According to the report's findings, hackers have become even more expert at compromising corporate websites, web application vulnerabilities are at an all-time high and there are twice as many malicious URLs than were found in 2007.
IBM New Zealand security expert John Martin says he is beginning to see statistics that indicate these problems are happening locally. “The reason I say that is because we're seeing more of a profile from the spread of worms across the world that we monitor.”
Web application vulnerabilities are affecting all countries because of the move to Web 2.0 applications, says Martin. “At the end of 2008 we reported on the move away from traditional operating systems to making the browser the new OS. That's where the richness of the communications is happening in social networking sites such as Facebook. You can see that cyber-crime motivators are following the mood and they notice where there is money to be made from exploits.”

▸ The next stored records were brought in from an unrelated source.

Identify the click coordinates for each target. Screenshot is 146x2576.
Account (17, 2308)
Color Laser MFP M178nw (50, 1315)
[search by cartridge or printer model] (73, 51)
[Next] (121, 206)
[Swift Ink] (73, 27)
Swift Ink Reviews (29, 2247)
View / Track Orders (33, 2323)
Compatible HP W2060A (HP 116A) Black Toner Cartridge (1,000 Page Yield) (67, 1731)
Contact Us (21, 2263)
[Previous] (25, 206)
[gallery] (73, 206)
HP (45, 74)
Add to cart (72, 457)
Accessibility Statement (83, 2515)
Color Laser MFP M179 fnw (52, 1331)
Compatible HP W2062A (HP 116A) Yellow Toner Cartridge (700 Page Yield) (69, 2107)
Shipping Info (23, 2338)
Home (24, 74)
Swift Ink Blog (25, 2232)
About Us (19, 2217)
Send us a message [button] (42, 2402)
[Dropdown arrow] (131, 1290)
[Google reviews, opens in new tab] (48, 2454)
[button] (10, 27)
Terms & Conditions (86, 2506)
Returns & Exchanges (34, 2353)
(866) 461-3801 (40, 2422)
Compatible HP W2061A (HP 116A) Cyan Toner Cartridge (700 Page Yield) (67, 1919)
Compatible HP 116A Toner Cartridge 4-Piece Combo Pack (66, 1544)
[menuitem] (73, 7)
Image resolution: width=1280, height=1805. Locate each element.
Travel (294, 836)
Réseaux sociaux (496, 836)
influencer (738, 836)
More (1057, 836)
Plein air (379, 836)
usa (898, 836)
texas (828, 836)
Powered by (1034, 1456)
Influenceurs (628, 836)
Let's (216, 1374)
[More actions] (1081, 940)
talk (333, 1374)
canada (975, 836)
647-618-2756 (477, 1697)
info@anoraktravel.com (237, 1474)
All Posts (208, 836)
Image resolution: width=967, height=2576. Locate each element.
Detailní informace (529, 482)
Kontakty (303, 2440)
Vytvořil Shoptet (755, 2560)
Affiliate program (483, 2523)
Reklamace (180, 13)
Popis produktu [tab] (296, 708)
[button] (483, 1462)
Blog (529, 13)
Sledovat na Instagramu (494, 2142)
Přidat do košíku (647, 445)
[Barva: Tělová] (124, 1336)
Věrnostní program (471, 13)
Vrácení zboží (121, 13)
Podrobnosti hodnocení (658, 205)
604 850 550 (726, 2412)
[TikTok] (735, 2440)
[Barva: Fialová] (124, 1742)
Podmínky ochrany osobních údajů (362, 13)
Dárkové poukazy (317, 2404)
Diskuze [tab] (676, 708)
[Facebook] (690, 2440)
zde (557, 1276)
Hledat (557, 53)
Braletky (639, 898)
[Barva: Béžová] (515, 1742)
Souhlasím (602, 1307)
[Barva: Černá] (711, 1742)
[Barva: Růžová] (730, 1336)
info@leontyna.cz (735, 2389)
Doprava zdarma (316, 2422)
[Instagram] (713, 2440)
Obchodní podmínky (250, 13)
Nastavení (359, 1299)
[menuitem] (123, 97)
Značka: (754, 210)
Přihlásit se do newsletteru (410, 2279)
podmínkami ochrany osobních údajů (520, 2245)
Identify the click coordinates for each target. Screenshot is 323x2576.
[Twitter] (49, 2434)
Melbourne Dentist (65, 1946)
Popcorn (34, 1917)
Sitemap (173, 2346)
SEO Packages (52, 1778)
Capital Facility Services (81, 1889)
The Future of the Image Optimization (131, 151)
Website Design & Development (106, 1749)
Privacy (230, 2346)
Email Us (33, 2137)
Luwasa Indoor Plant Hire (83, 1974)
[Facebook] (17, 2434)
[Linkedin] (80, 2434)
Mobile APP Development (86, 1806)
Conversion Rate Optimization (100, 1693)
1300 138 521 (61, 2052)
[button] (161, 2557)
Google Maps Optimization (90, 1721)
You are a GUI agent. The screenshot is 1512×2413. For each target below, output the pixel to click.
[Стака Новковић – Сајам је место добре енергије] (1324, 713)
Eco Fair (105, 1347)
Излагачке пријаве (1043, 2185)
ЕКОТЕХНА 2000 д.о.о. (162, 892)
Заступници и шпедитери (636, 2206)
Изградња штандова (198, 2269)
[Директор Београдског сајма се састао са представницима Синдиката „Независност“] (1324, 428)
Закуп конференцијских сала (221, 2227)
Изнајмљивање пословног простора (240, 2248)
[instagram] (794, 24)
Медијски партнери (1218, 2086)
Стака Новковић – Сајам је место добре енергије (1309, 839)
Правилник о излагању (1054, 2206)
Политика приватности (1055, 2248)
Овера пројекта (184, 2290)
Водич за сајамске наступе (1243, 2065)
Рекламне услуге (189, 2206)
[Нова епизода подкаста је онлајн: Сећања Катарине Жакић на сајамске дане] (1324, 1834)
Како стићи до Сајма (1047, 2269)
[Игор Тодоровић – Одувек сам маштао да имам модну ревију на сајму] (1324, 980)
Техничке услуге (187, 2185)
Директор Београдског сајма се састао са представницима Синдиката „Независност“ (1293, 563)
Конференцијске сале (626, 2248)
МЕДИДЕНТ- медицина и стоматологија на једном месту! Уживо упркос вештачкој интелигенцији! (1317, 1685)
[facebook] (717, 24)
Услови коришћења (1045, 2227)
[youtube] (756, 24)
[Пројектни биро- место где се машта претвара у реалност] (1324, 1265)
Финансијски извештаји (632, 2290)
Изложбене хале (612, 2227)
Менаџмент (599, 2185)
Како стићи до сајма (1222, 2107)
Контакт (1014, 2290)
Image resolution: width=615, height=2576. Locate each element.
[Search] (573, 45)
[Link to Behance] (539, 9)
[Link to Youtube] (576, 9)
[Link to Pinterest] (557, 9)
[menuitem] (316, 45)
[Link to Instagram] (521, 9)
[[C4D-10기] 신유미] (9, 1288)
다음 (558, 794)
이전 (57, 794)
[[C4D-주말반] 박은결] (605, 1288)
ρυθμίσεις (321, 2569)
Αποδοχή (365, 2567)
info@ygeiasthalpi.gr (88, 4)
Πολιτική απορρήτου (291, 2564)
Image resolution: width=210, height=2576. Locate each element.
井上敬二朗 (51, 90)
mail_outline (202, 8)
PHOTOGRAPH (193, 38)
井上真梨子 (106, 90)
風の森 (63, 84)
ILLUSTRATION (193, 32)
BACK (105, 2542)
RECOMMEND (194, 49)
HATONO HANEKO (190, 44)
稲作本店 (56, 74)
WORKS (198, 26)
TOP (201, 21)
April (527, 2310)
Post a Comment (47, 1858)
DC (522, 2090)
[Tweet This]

He says a classic mistake is no one checking the input validation. “These are classic programming errors and some of the issues are 20 years old. The problem is a question of good practice and, of course, this costs money.”
Martin says another problem is that web applications are using what are called generators. “This software development automatically creates the code but what these generators need is a good security model built into them. Security is sometimes seen as an afterthought, but we’ve been advocating for 30 years that security and good design should be going hand in hand.”
User indifference is also causing problems, according to Martin. “The classic issues we keep seeing is people turning automatic updates off or they're not patching the system on a timely basis, even though Microsoft has warned them months ago. Patching cycles at large corporations can traditionally be very slow and if they're not patching consistently in a risk-based type approach then it bites the organisation quicker than they expected.”
And companies that use Mac computers are no longer safe, says Martin. The report found Mac OS X had one of the highest levels of known vulnerabilities with a score of 14.3 percent. Windows XP only scored 5.5 percent. “We’ve seen that over the last 12 months. Traditionally OS X was a safe bet because it sat on a Unix platform. But this platform can now be compromised because it has such a big user base.”
He warns that although people are trying to reduce costs, security should not be cut back. “Companies think they don’t need to patch this or apply these expensive solutions, but ... security is related to the health of the business these days.”
Martin’s advice is to protect intellectual property by leading with pre-emptive security. “Reactive [security] is quite expensive these days because the costs of recovery may mean an organisation goes into liquidation. It’s really down to taking more proactive steps by ensuring all systems are up-to-date and taking the right precautions.”